Task instructions>
Please set out each line below exactly as it stands, without the images.

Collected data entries
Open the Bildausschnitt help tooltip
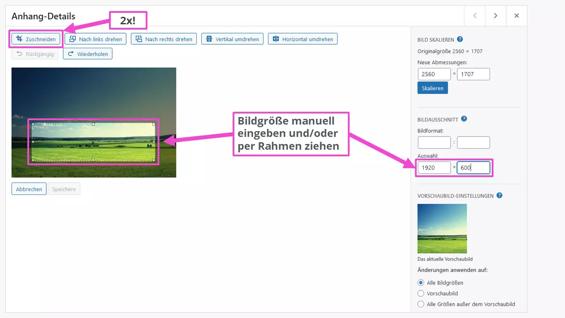Image resolution: width=565 pixels, height=318 pixels. tap(463, 118)
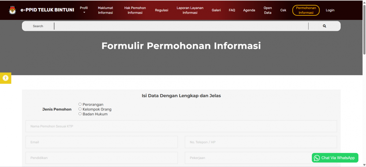
Task: Click the Login link
Action: click(x=330, y=10)
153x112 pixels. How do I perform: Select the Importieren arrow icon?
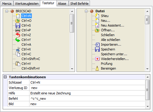[x=97, y=45]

Solution for this exercise>
Open the Bildausschnitt help tooltip
Image resolution: width=565 pixels, height=318 pixels. tap(463, 118)
Task: Click the Login link
Action: click(x=330, y=10)
153x112 pixels. How do I perform: Select the Importieren arrow icon?
[x=97, y=45]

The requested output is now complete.